Instructions for the task
Continue the article on the Hubbard Brook ice storm experiment, picking up after its final sentence.

If you live in New Hampshire, then at least once in your life (and probably far more often) you have been flummoxed by an ice storm.

Supercooled rain that turns to ice on contact with roads and branches has lengthened your commute, mangled your fruit trees or kept you in the dark for a day or two, or maybe a week or two if you were here during that mind-blowing storm of January 1998. These ice storms are part of life and I figured we understood it. 

So I was surprised Friday to hear Lindsey Rustad, a researcher who helped lead the world’s first serious scientific experiment about ice storms, admit this: “One of the things we learned very quickly was that we don’t know much about them.”

Rustad was a team leader for the Ice Storm Experiment at Hubbard Brook Experimental Forest, which is designed to reduce that ignorance. She and other researchers presented their findings at the McAuliffe-Shepard Discovery Center last Friday in front of a room packed with people whose jobs ranged from forester to meteorologist to emergency manager to timberland owner.

The experiment, which I wrote about last year, was straightforward in theory but complex in practice. Scores of scientists and volunteers gathered in the 8,000-acre research area north of Plymouth in winter 2015 and again in winter 2016, spending several cold nights spraying thousands of gallons of water onto trees in separate plots as well as specially designed brackets, followed by days and weeks of careful measurement and months of data analysis to quantify the effects.

Among the things they wanted to know was the point at which serious damage begins. They sprayed a quarter-inch of ice on some plots, a half-inch on others, three-quarters of an inch on others, and on some sprayed a half-inch one year followed by another half-inch the next year. (These are radius measurements, not diameter, so the effect on branches is actually twice as bad as it sounds.)

Then they carefully measured how much small tree debris such as twigs and large debris such as branches, limbs and entire trees fell. The answer: Lots.

Long-term study at Hubbard Brook says almost three tons of fine and coarse woody debris fall onto the average acre over the course of a year. But when they sprayed a half-inch of ice, it rapidly knocked down almost two tons of material, meaning eight months of stuff was felled by a single event.

Records

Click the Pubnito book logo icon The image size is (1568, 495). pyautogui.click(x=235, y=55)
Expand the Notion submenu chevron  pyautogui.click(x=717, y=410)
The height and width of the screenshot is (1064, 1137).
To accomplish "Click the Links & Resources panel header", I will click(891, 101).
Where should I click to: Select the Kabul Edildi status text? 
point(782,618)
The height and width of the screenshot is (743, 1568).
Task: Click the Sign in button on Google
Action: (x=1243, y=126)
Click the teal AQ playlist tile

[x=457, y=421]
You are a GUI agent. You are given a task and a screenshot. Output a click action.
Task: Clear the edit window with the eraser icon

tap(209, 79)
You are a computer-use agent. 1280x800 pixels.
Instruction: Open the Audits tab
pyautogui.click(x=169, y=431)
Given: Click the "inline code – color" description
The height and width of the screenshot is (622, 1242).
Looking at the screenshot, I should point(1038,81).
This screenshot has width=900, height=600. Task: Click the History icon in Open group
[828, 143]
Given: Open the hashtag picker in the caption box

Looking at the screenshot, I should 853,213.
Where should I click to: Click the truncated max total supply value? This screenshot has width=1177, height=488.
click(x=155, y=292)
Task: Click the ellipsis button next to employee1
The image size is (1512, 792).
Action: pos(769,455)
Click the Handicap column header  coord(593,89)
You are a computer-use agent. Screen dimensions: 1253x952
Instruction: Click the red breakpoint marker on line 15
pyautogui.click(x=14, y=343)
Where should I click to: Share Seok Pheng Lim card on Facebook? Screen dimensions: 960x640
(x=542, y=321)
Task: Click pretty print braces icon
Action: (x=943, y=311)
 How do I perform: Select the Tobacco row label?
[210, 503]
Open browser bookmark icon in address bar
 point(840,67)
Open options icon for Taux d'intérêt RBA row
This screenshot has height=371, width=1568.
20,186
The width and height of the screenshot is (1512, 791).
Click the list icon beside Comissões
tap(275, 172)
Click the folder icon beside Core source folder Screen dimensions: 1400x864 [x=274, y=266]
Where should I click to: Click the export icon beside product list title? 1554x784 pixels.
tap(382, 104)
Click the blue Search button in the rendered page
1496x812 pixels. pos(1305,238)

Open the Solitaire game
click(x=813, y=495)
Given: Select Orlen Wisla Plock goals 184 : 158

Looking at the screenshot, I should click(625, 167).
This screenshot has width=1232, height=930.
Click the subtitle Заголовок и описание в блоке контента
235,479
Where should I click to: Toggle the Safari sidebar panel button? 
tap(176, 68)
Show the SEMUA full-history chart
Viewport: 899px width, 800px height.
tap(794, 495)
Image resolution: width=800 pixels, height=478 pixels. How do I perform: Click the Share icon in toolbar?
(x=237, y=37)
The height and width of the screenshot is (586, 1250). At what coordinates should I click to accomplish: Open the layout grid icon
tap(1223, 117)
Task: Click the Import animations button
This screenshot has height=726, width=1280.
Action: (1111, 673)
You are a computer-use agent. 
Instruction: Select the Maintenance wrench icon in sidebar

Response below
Things were much worse when they sprayed three-quarters of an inch of ice. An incredible 7 ½ tons of material fell, most of it branches and limbs – more than two years of tree debris collapsing overnight. No wonder big ice storms take down so many power lines. 

As a result, the project has cautiously recommended that the National Weather Service lower the point at which it issues ice storm warnings in New England, from the current level of half an inch of accumulation down to one-quarter of an inch, which is the level used in the mid-Atlantic states. 

“Half-inch radial ice accretion may be too high because significant forest effects, including branch-fall, will have already occurred or be underway,” the report notes.

Among the interested parties in Friday’s presentation by Rustad and her team were representatives from all three of the electric utilities in New Hampshire.

Brian Salas, a regional arborist in the Tilton office of Eversource, said the companies make staffing decisions and storm preparations based in part on official warnings. “When the state issues a warning, we do want to be prepared for it,” he said.

From the science-fan point of view, maybe the most interesting part of the Ice Storm Experiment is that one of its main goals was to standardize measurement. We layfolk underestimate the importance of measurement in science; next to the principal investigator, the most important person in any research effort is the person who calibrates and maintains all the tools.

There is, Rustad and others emphasized, no easy way to measure ice accumulation on branches, wires and non-flat surfaces, especially if it forms icicles.  As part of the experiment, researchers developed a six-arm “star” made of wooden dowels that can be put on the ground or hung in the air, with the upright arms at the angle least likely to form icicles. 

Measuring ice accumulation on an accumulation device (i.e., wooden dowels at right angles). Joe Klementovich—Hubbard Brook Research Foundation

As a volunteer precipitation weather observer for the national citizen-science group CoCoRaHS, I look forward to obtaining one of these stars and collecting ice data from my yard.

Speaking of collecting data, the Ice Storm Experiment is still ongoing. Researchers will keep observing and measuring the effect of ice damage on the forest canopy, new plant growth, soil and stream health and wildlife populations in each of the plots for years, providing data that should be useful in a host of areas. 

That sort of long-term, large-scale research is why Hubbard Brook Forest, which was established 55 years ago, is famous among scientists. After all, acid rain was discovered here – you can’t get much more impressive than that.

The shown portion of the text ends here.